Let’s take a look at the variables with the most predictive power in our random forest model.
vi <- varImp(cv_rf)$importance %>%
add_rownames("variable") %>%
rename(Importance = Overall) %>%
arrange(desc(Importance)) %>%
filter(row_number() <= 10) %>%
mutate(variable = str_replace_all(variable, "as.factor\\(|_day_avg", ""),
variable = str_replace_all(variable, "\\)", "_"))

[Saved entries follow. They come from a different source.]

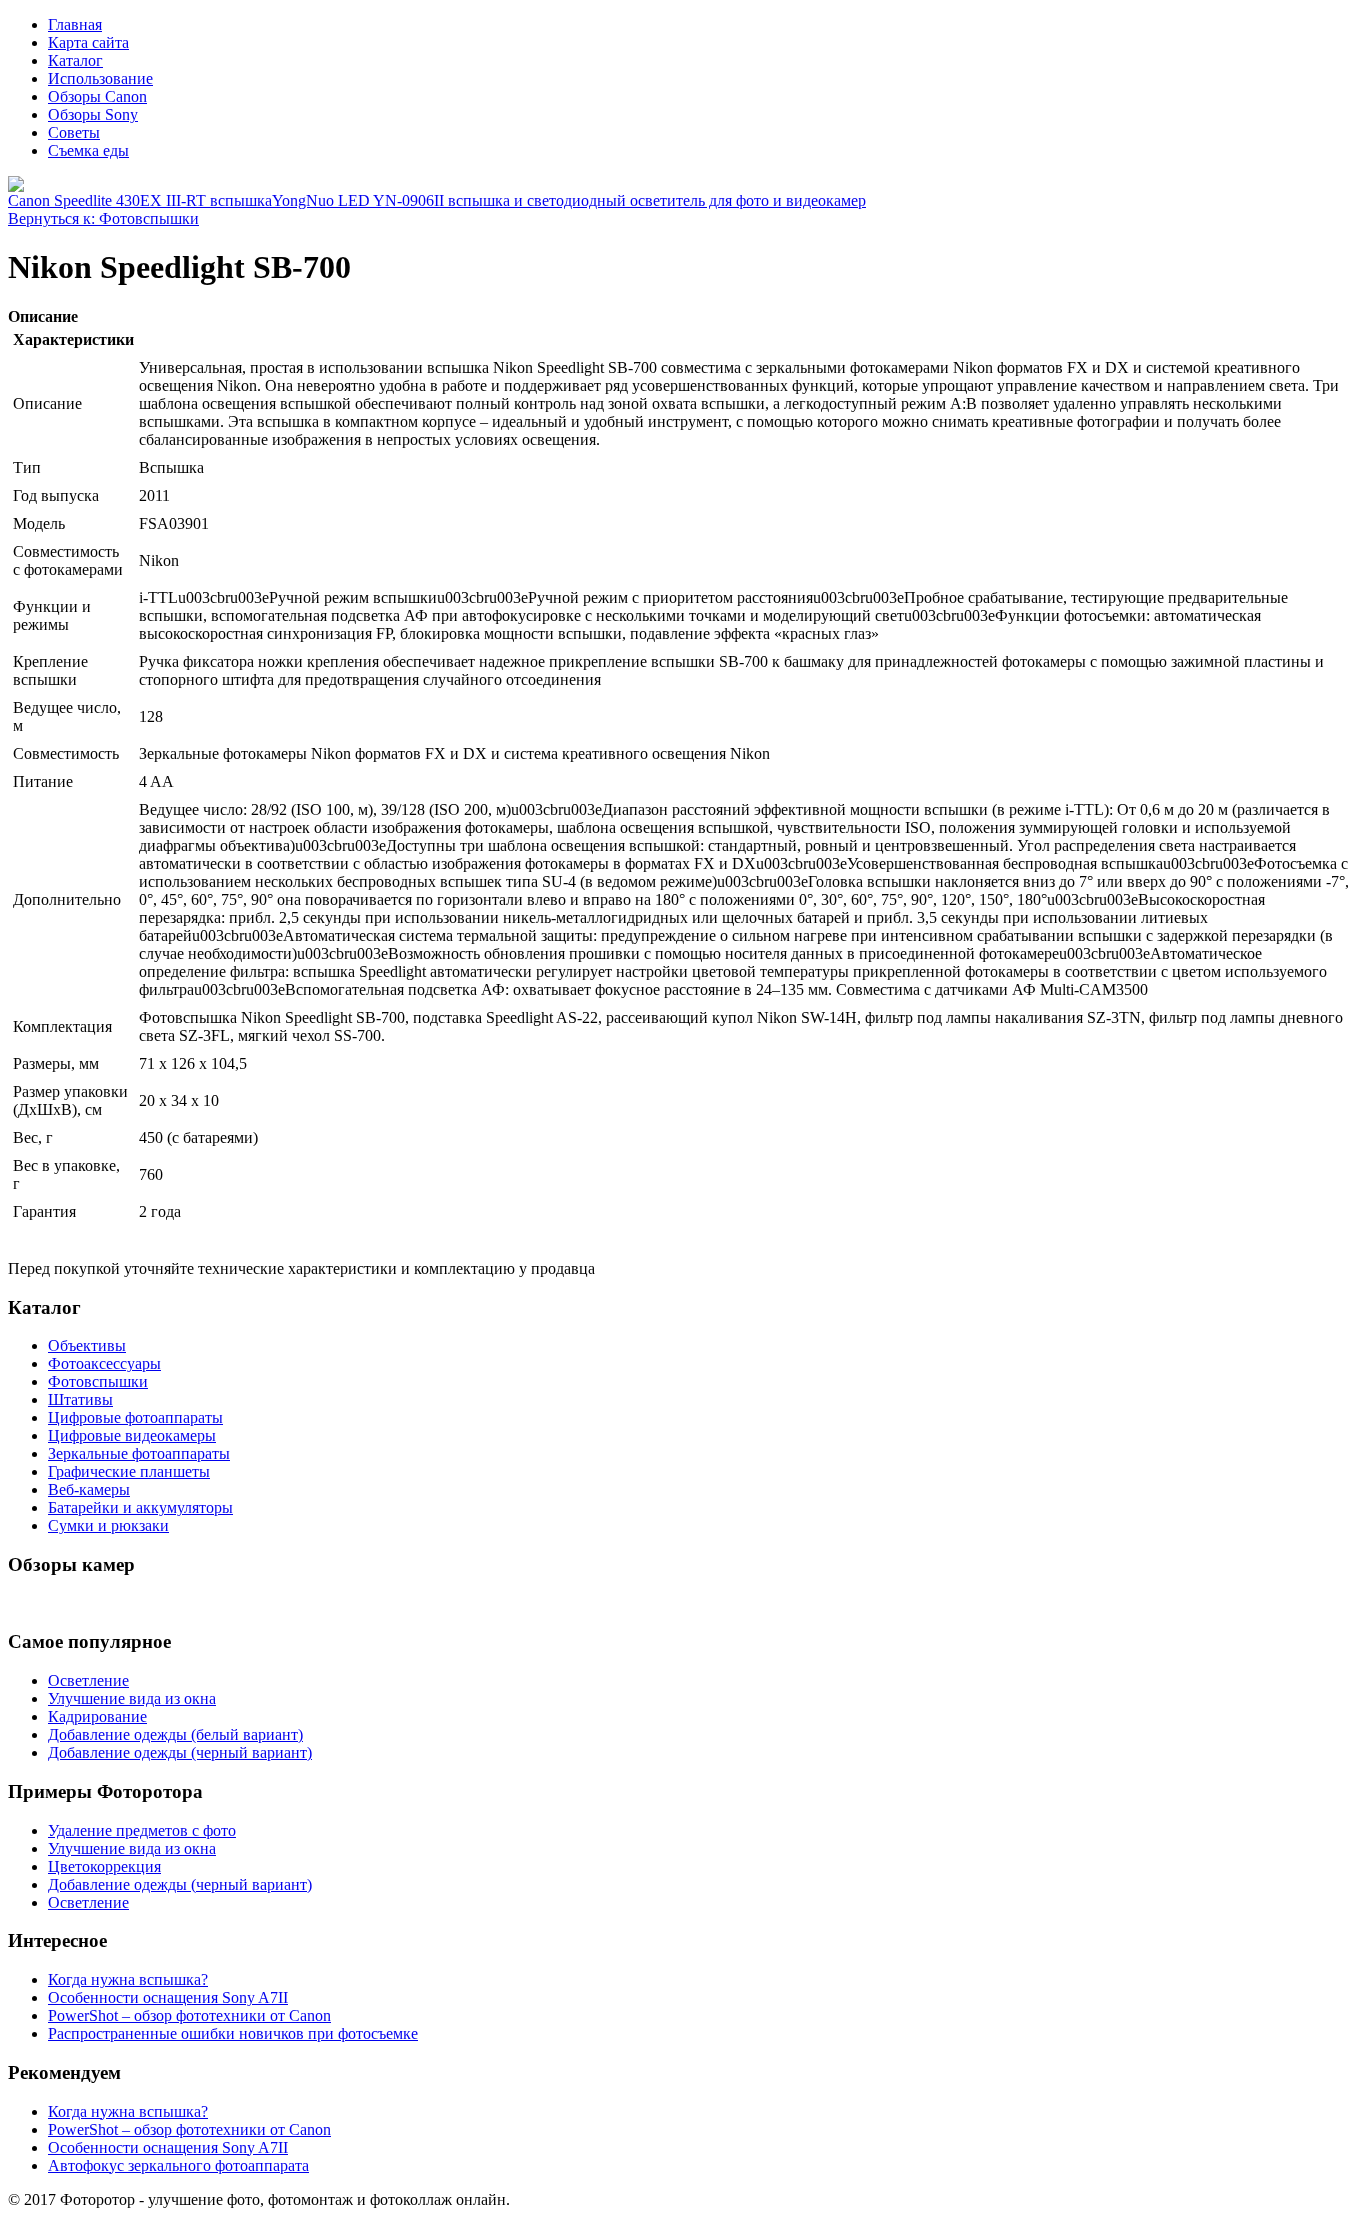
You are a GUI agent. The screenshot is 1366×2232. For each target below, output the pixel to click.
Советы (74, 132)
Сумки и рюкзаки (108, 1525)
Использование (100, 78)
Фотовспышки (98, 1381)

ggplot(vi, aes(x=reorder(variable, -Importance), y = Importance)) +
geom_bar(position = "dodge", stat = "identity", fill = "blue", color = "black", alpha = 0.6) +
theme_classic() +
ggtitle("Hour of the Day is the Strongest Predictor") +
theme(plot.title = element_text(face = "bold" , hjust = 0.5, size = 15),
axis.text = element_text(color = "black", size = 12),
axis.title.x = element_text(color = "black", size = 12),
axis.title.y = element_text(color = "black", size = 12)) +
scale_y_continuous(name = "Relative Importance",
breaks = seq(0,100, by = 20)
) +
scale_x_discrete(name = "Predictor")
Let’s try three different scenarios for how many taxis should be available in “The Loop” neighborhood given the following conditions:
# 1. Monday at 3:00pm, 50 degrees, and 15 mph of wind speed
exp(predict(cv_rf, data.frame(dow = 2, hour = 15, wind_day_avg = 15, temp_day_avg = 50)))
## [1] 562.0273
# 2. Wednesday at 8:00am, 45 degrees, and 5 mph of wind speed
exp(predict(cv_rf, data.frame(dow = 4, hour = 8, wind_day_avg = 5, temp_day_avg = 45)))
## [1] 331.2549
# 3. Friday at 7:00pm, 80 degrees, and 2 mph of wind speed
exp(predict(cv_rf, data.frame(dow = 6, hour = 19, wind_day_avg = 2, temp_day_avg = 80)))
## [1] 545.2977
\(~\)
So we can see that for “The Loop” neighborhood of Chicago, each of these specific set of circumstances can give us a specific number of expected taxi pickups.
\(~\)
\(~\)
\(~\)
\(~\)
\(~\)
\(~\)